Activity:
Copy every line of the entries that includes the word "button".

[Saved entries]
╭──

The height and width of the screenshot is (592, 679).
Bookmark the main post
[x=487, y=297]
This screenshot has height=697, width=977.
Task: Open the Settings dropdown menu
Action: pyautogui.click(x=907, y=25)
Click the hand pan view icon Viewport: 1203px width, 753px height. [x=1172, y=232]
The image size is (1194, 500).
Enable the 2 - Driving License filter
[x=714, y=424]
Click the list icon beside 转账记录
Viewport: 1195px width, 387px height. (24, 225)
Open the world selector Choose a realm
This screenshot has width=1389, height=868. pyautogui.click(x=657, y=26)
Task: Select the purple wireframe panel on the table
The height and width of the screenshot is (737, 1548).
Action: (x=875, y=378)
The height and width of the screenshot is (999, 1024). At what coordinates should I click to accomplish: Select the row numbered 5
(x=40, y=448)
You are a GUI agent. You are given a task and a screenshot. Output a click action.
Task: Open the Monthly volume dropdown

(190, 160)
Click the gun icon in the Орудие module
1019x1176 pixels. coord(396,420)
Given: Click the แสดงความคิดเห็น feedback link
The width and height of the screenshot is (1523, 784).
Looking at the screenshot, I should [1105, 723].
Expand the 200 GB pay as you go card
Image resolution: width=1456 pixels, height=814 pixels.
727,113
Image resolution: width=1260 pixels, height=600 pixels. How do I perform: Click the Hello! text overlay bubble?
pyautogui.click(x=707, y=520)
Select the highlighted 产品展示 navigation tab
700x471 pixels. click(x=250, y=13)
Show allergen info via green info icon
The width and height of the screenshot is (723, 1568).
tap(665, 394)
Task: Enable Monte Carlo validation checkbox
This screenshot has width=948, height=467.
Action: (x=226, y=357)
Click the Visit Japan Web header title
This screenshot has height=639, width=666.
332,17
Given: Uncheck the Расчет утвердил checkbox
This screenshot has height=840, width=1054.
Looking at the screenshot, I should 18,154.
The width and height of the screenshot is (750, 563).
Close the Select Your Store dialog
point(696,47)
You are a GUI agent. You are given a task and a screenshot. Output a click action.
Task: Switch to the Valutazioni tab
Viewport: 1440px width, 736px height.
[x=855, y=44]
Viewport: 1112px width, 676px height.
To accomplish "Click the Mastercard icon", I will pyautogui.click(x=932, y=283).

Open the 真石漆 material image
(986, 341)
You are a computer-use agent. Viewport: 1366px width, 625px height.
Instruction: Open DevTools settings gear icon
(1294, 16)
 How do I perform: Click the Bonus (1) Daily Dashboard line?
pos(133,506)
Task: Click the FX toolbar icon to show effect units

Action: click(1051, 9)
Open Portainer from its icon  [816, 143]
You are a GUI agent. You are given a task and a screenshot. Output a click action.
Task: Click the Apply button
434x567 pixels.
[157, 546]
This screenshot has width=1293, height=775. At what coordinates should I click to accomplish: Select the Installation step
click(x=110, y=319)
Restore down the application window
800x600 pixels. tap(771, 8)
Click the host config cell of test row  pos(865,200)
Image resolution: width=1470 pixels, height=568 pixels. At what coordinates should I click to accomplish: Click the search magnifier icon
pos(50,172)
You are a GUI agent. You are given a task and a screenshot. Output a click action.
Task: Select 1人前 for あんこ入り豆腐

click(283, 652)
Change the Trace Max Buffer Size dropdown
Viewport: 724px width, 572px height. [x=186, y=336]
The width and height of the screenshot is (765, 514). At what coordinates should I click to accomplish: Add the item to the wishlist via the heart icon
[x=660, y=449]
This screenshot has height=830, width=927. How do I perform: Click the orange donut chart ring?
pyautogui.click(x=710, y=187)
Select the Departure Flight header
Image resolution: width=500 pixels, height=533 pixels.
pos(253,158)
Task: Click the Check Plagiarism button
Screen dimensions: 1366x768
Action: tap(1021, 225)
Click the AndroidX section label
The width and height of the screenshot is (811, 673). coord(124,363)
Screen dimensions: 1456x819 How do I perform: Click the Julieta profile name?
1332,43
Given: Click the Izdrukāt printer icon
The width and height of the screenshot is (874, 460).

╰──

The completed task:
Task: Click the Apply button
Task: Click the Check Plagiarism button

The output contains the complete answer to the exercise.